Hamilton and his strategists elected to use the caution to make a pit stop that would cost them little time. Indeed, with the field having to drive slowly, Lewis rejoined the race having lost just one position, and only a few seconds, to Räikkönen.
However, while that was the plus side, the downside was that Hamilton lost out to the Finn in terms of the tyres compounds chosen, given that the Supersoft was probably the better tyre over a long stint, as Verstappen also proved.
So, with what was still quite a heavy car, the series leader had to really push hard to close up to the Ferrari man and that definitely impacted on tyre life. He thus had to make a second stop on lap 37.
At this point, there was still a possibility that he could recover and try to go for the win, but Lewis again took on the Softs, a rather conservative choice, given that even with fresher tyres he could not get past Max Verstappen.
Of course, it should be stressed that Lewis didn’t have to win, given that at the time of his first pit stop, Vettel was still a long way back.
Brawn: Hamilton must has to be patient and delay the festivities for at least another week
However, Hamilton’s run of four straight wins has come to an end, but he still edged slightly closer to his fifth title. Now, he just has to be patient and delay the festivities for at least another week.
The three drivers on the podium crossed the line within the same three seconds. They all ran different tyre strategies, through choice in the case of Räikkönen and Hamilton and by necessity for Verstappen who started from the penultimate row of the grid.
That’s unusual in Formula 1, where the level of sophistication in terms of simulation and strategy is so high that one doesn’t usually get such a variance, especially when it involves the top three teams.
This was probably down to the fact that no one had been able to run dry weather tyres on Friday as the track was wet throughout the three hours of practice. That meant the teams had less data than usual on which to base their race plans, and thus the margin for error increased.
To use a football metaphor, when two teams play perfectly, a nil-all draw is the logical conclusion.

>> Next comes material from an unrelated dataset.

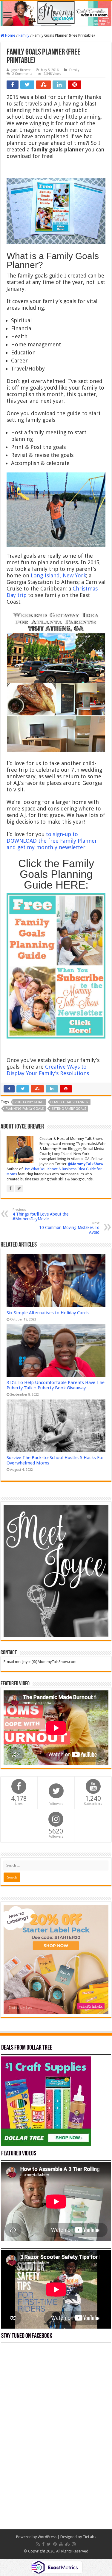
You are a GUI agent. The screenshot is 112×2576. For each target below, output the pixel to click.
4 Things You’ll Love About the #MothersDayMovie (40, 1214)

In Formula 1, when the simulations are all worked out to the smallest detail, then they all converge towards the same best possible strategy.
So does less data produce a better show? It’s definitely more uncertain and therefore another topic for discussion when looking at ways to make our sport even more exciting, from the first lap to the last, as was the case this Sunday in Austin.
Brawn: It was a drive worthy of a champion: well done Max!
Max Verstappen is visibly maturing as a driver. In Austin, the Dutchman did not get demoralised after qualifying went wrong. Nor did a further drop down the grid to P18 due to a gearbox change cause Max to overcompensate.
Instead he retained his focus, made a stunning start on Soft tyres and shot off in overtaking mode. By the end of the opening lap, he was already ninth, though some of that was down to the misfortune of others ahead of him. He quickly rose to fifth and then claimed fourth place on lap nine, following the retirement of team-mate Daniel Ricciardo.
From then on, the Verstappen switched to tyre management mode, which meant he had a real chance of winning the race from the midpoint onwards, when it was clear that the Supersofts his team chose for his second stint worked better than the Softs his rivals were running.
Verstappen tried to overhaul Räikkönen, but even on a track where overtaking opportunities exist, following a leading car remains a tough task. In the end the Red Bull driver had to focus more on fending off a hard-charging Hamilton than on attacking Kimi and over the final few laps he was forced to switch to defensive mode, which was admirable and I can well understand why he was so happy at the flag. It was a drive worthy of a champion: well done Max!